D’après ses sources qui ne sont pas de la plus pure eau, je l’avoue, cette accorte compagne nous aurait quittés en nos vertes campagnes et en ses blanches années dans une solitude longue comme l’éternité, plus personne ne la visitant. Tous les fabulistes sont morts et enterrés (sic)… donc il était normal - et moral - qu’elle le soit aussi. Or personne ne m’a convié à la mise en bière ni en terre de la défunte. Pourtant, Rue des Fables, à bonne adresse, on croise encore, sans cesse ni presse, cette pseudo-absente sur les routes pavées des meilleures intentions et carrossées des plus infernales rosseries, dans les chemins de traverses de nos travers et les sentes les moins décentes de nos montées au créneau. Bien vive par la mémoire, et fraîche pour le ton et le teint, elle y fait toujours livraison de ses déraisons sans rime ni raison. Sauf le respect que je ne dois pas à cet embaumeur de livres, je ne lui ai vu en rien l’aspect d’un spectre, chère Électre. Là, non plus, on n’a pas dû recevoir de faire-part cerné de noir au nom de la chère disparue. Difficile donc d’en faire son deuil.
Pas d’avis de décès non plus dans la presse. Je n’ai pas trouvé à la rubrique nécrologique : « Après plusieurs siècles de bons et joyeux sévices, Acta es fabula. » Cette soldate méconnue d’une guerre qui est toujours à refaire, n’a pas eu droit à un bouquet final ni à la couronne au ruban moiré qui conviendrait mieux à sa royale majesté. Pas non plus de funérailles nationales en grande pompe, au milieu de compassés et d’autres restés dans leurs petits souliers. Si j’avais su le drame de cette disparition, au lieu de revenir à mon petit tas de fables à chaque plage de temps libre que submerge le linceul d’écume de jours semblables à eux-mêmes, bordés de pas grand chose et de petits riens, j’aurais versé un tombereau de roses sur son tombeau et prononcé quelques mots de circonstance,… Mais, au fait, cette tombe où est-elle ?… Auriez-vous incinéré feu la fable, damné Croque-Mort, vous qui l’avez condamnée ?!
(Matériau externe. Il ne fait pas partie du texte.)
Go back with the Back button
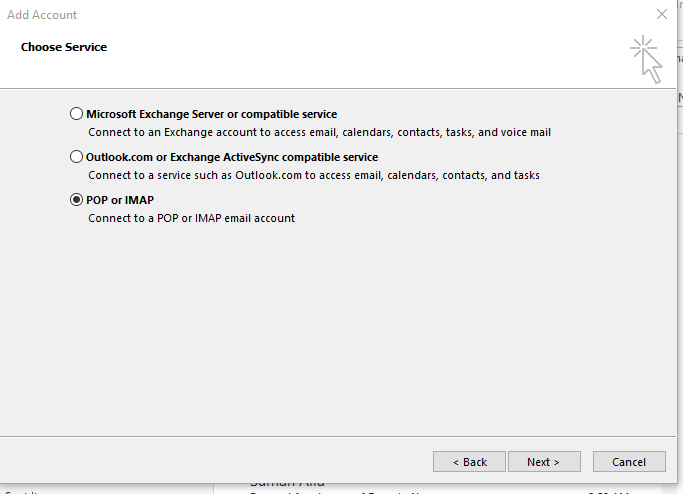 [x=469, y=462]
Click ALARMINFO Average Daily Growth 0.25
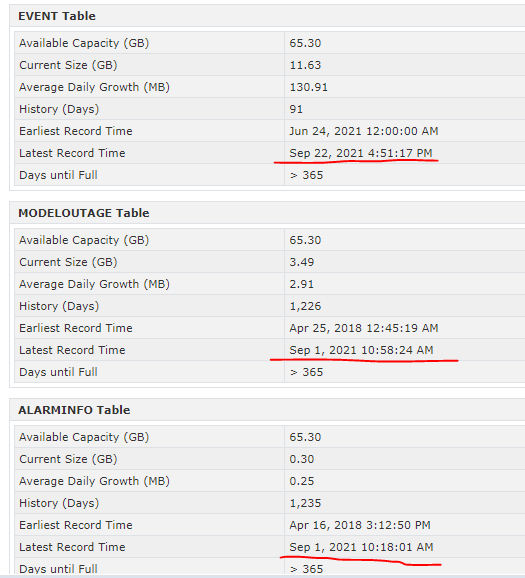This screenshot has height=578, width=525. [302, 481]
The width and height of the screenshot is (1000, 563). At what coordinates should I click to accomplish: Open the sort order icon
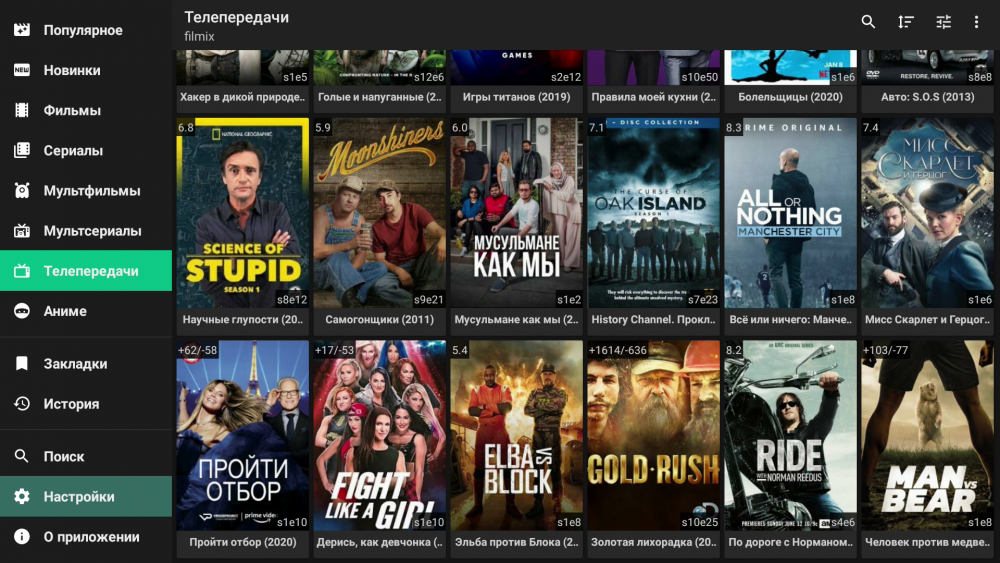[x=906, y=22]
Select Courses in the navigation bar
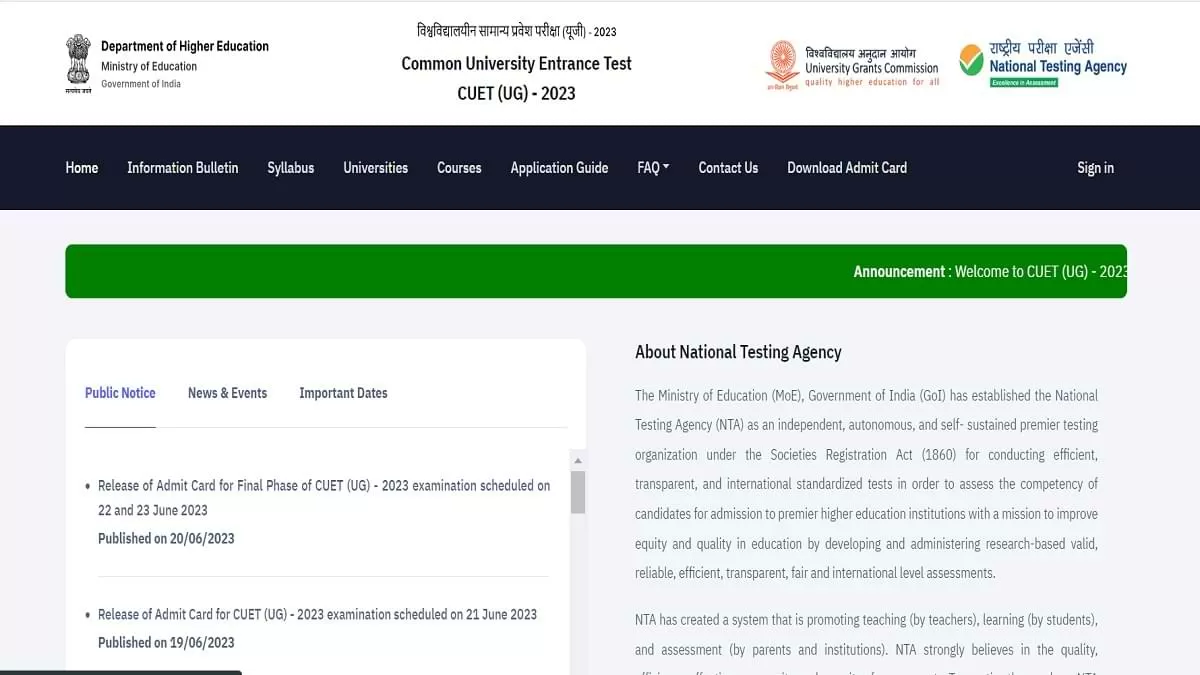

Quand cela adviendra si jamais pareille mésaventure nous échoit, ossuaire funeste du dernier soir, je ne mettrai pas de crêpe noir mais en retournerai une à ce docte éditeur promis à un macabre sommeil aussi éternel que son monde de néant : je ne ferai pas partie de son cortège funèbre ; il n’y a que le premier trépas qui coûte. Avec cette humeur que j’ai, grâce à lui, aussi mauvaise que la vue, je saluerai du chef la longévité de celle qui témoigne, en vraie originale plutôt qu’en fosse commune, que partout et toujours, les heures sont troubles et les mœurs à deux roubles. Car…
« Si la vérité vous offense,
La Fable au moins se peut souffrir :
Celle-ci prend bien l'assurance
De venir à vos pieds s’offrir,
Par zèle et par reconnaissance. »
(Jean de la Fontaine, Le lion amoureux, Fables, IV, 1).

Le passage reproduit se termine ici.